Pietra,parola che affonda le sue radici nella storia,materiale senza tempo,materia che e’ parte integrante della struttura del nostro pianeta.Pietra,termine dal sapore antico,arcaico,dai molteplici aspetti,con caratteristiche fisiche diverse da zona a zona.

Sin dai tempi antichi,l’uomo ha trovato e sfidato l’approccio con questa materia,
per esigenze di vita,con l’ausilio di utensili primitivi,entrando quasi in simbiosi con essa.

Come la storia ci insegna,l’evoluzione e’ stata ed e’ continua,un treno in corsa,dalle infinite rotaie.
Basta voltare lo sguardo ad un passato non tanto lontano e rimanere ammaliati da tanta bellezza,fascino ed estrosita’,di come l’uomo abbia saputo plasmarla e renderla sublime agli occhi di chi osserva.

Chiese,piazze,fontane,palazzi monumentali dalla sconfinata austerita’,frutto di una simbiosi indissolubile tra uomo e materia.Sicuramente esempio incontrastato di tale magia architettonica,e’ il “Barocco Siciliano” e piu’ nello specifico,quello che avvolge il versante sud orientale dell’isola.

Basta ricordare Siracusa,principessa storica del mediterraneo,con la sua “Ortigia” area antica della citta’,che ogni anno incanta i suoi milioni di visitatori;

Noto,patrimonio dell’umanita’,con le sue chiese,cattedrali e balconate.Noto damigella d’onore e simbolo del barocco siciliano,con il suo abito di pietra ricamata,bellezza senza tempo,ammalia i suoi migliaia di turisti,accarezzandola
con i loro occhi stupiti.

Poi ancora,Palazzolo,comune con quasi 10,000 abitanti,un’altra perla dall’anima Barocca,famosa per le sue molteplici chiese.Avola,Canicattini,Ferla,Buccheri,Buscemi,Sortino,quest’ultimo comune, tra l’altro famoso per il suo Miele,luogo della mia origine e formazione artistica di scultore e scalpellino.

Scendendo piu’ a sud,arriviamo nella provincia di Ragusa,Ragusa Ibla altro “Patrimonio dell’Umanita’”,gioiello di raro incanto artistico.I comuni di Modica ,Scicli,con il loro superbo splendore.

Questi luoghi sorgono sulla lunga percorrenza dei monti Iblei,che vanno ad abbracciare verso nord la provincia di Catania,nella quale notiamo la bicromia con la pietra Lavica,dettata dall’imponente presenza del Vulcano Etna,con i suoi 3.300 Mt. di altezza.

I monti Iblei,sono costituiti da sedimenti di roccia calcarea bianca,colore che predomina in tutta la loro estensione.E’ possibile anche trovare imprigionati dentro i sedimenti di roccia,fossili di conchiglie,coralli e spugne marine,testimoni di una vita lontana.

Presso i monti Iblei,ancora oggi sono in piena attivita’ produttiva due importanti cave a cielo aperto,dalle quali si estraggono blocchi di pietra calcarea:la prima e’ situata nei pressi di Noto estrae blocchi che si presentano con un punto di bianco tendente appena al giallino con striature di color ambra,ocra ed arancio,con un grado di durezza paragonabile alla pietra Leccese.

La seconda cava presso le campagne della splendida Palazzolo,dei Frat.lli.
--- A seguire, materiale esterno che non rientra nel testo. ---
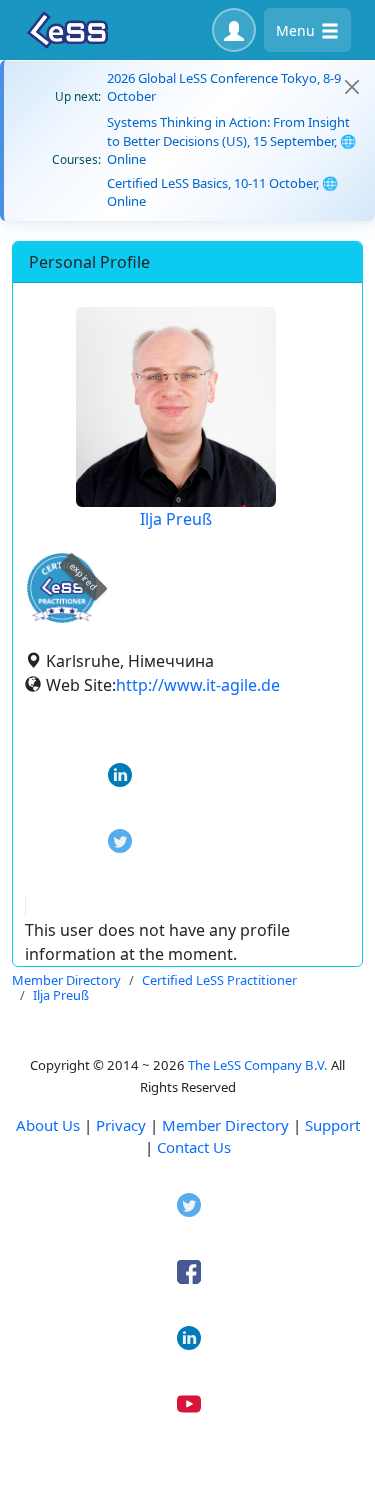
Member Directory (225, 1125)
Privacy (121, 1125)
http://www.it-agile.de (198, 685)
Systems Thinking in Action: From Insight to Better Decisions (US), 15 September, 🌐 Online (231, 140)
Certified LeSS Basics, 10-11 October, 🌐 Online (222, 192)
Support (332, 1125)
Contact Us (194, 1147)
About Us (48, 1125)
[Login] (234, 30)
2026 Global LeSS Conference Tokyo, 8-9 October (224, 87)
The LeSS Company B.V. (258, 1065)
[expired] (62, 619)
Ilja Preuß (176, 519)
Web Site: (81, 685)
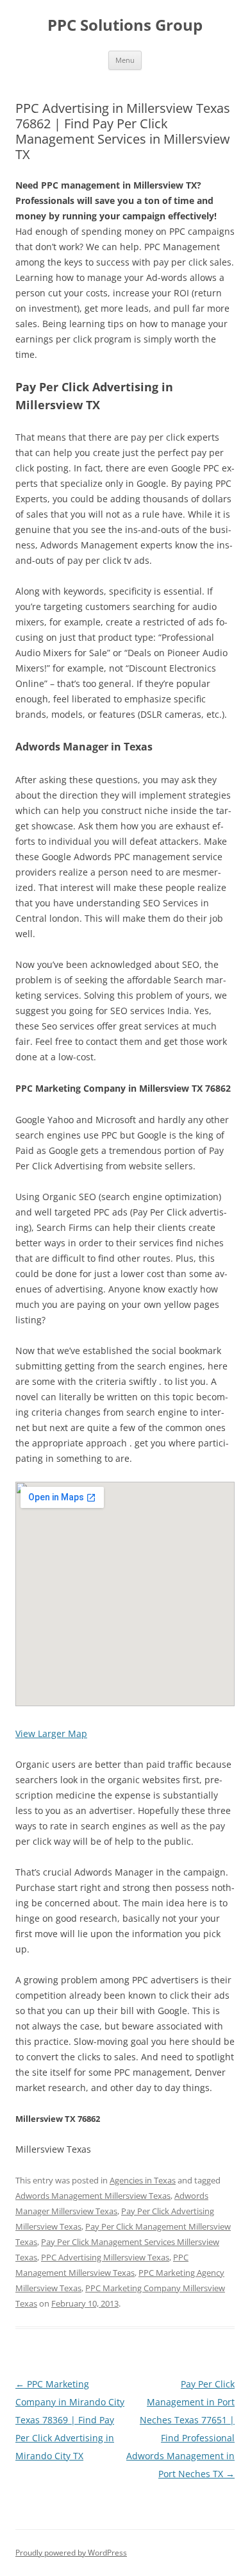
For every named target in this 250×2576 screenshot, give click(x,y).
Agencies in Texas (143, 2180)
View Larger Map (51, 1733)
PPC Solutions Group (125, 25)
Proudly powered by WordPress (71, 2552)
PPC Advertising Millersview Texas (105, 2257)
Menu (125, 60)
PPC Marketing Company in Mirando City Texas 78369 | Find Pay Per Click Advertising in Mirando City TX (69, 2420)
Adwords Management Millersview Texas (93, 2195)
Bagnato,estrae blocchi di un punto di bianco sull’avorio,impeccabile,con un’elevato grado di durezza e compattezza,ma allo stesso tempo generosa,lasciandosi accarezzare dalle sapienti mani di chi, come me la lavora e la plasma.

La pietra di questa cava e’ ormai quella che prediligo da svariati anni per le mie creazioni.
Grazie alla sua colorazione,direi neutra,questo materiale, si sposa benissimo in ambientazioni che possono variare dal classico al moderno.

Ecco, proprio qui’ entra in gioco l’importanza e la raffinatezza del mio lavoro,nel dare l’appropriato taglio e stile di lavorazione alla materia e rendere quanto piu’ gradevole,la collocazione delle mie creazioni nello spazio circostante.

Partendo da una provenienza di approccio classico/barocco,da qualche anno mi sono messo in gioco nell’uso di questa pietra,dando un’impronta moderna alla sua lavorazione,creando un sodalizio molto gradevole con il Vetro,materiale principe dell’odierno arredamento moderno.

Da una emozione nasce una creazione,pronta a sua volta a suscitare vibrazioni
nell’animo di chi la osserva. Ecco la spettacolarita’ e la magia dell’arte, che diventa fonte e foce di energia.